---------- Input material ----------

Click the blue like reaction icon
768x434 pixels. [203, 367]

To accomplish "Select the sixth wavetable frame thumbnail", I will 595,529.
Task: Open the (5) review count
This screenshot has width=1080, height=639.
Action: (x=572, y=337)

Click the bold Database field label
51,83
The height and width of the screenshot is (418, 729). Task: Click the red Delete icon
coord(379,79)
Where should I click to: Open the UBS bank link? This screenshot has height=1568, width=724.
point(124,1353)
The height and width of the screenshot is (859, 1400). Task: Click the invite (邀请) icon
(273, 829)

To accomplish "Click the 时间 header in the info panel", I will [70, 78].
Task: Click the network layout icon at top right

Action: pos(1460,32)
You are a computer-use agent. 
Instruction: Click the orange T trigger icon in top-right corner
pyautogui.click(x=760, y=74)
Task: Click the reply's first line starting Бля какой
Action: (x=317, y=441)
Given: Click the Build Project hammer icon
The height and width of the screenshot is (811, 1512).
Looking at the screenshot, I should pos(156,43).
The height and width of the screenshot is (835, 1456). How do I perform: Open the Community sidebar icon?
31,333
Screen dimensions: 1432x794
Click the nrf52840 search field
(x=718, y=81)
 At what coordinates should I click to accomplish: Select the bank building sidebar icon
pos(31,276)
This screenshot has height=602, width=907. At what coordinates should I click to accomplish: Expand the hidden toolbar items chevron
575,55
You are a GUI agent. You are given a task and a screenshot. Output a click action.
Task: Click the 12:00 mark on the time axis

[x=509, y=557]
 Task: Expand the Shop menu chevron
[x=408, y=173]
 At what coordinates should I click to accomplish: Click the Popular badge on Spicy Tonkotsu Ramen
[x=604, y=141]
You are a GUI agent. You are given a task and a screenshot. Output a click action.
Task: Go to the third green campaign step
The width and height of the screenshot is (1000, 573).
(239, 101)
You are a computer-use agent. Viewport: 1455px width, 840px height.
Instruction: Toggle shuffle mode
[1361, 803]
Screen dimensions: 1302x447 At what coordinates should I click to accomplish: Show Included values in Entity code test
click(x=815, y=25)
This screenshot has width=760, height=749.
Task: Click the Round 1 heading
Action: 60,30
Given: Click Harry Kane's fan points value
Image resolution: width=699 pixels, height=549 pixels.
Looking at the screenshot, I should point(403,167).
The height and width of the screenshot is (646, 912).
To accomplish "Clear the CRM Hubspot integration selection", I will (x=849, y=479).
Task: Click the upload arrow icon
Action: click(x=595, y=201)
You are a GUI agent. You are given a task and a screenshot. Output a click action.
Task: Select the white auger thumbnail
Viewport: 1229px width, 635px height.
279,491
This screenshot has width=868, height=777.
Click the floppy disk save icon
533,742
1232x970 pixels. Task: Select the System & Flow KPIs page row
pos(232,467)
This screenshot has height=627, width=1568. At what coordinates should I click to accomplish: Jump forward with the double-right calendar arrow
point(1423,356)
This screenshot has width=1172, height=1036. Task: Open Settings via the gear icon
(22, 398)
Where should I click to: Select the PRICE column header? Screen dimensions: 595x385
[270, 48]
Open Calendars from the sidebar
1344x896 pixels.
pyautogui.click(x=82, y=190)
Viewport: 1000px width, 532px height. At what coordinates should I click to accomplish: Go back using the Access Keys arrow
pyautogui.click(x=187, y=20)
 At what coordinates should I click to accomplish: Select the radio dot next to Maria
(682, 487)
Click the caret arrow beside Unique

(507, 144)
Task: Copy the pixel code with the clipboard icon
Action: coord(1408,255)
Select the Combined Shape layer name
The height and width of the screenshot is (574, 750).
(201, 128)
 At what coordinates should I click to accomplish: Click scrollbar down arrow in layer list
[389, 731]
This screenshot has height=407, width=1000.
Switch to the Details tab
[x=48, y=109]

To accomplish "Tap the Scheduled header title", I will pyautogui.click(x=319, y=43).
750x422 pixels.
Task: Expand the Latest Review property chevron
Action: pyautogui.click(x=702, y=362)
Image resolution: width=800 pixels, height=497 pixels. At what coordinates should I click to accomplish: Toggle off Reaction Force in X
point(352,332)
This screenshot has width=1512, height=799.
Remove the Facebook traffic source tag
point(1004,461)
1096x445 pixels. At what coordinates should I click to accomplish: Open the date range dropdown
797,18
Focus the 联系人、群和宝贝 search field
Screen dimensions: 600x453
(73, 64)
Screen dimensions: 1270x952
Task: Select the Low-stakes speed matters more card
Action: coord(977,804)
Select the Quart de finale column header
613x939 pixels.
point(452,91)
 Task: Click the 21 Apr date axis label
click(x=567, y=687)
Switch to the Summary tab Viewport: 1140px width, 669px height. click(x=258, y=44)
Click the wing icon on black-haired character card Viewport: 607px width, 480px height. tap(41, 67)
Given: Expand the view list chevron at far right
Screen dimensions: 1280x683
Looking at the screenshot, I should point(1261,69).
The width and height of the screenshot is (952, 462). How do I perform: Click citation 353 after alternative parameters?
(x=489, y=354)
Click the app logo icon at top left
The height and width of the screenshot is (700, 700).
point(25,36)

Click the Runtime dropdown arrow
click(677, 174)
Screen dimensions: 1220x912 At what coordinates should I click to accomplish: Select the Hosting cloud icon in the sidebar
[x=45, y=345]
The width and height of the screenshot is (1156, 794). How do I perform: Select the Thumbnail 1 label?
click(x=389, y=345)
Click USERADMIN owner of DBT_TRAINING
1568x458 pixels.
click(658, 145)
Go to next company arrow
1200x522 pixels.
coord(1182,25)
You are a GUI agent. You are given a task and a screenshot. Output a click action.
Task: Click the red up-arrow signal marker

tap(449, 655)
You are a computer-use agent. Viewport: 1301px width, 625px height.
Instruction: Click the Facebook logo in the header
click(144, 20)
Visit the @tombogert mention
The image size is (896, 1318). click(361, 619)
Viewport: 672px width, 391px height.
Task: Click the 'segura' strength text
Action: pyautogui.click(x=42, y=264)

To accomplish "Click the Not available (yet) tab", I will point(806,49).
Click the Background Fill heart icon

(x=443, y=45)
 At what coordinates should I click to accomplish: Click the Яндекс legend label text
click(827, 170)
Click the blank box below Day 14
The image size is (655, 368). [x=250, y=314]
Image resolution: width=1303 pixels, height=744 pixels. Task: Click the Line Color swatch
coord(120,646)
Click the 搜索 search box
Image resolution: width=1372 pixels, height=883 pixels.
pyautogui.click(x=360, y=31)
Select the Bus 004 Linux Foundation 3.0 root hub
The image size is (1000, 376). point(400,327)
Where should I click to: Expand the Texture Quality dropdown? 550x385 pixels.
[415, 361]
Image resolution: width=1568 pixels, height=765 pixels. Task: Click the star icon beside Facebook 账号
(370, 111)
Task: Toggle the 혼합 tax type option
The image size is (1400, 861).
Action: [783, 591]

----------

• Task instructions: Report each line above containing the string "computer".

• Written response:
You are a computer-use agent. 
You are a computer-use agent. Viewport: 1455px width, 840px height.
You are a computer-use agent. Viewport: 1301px width, 625px height.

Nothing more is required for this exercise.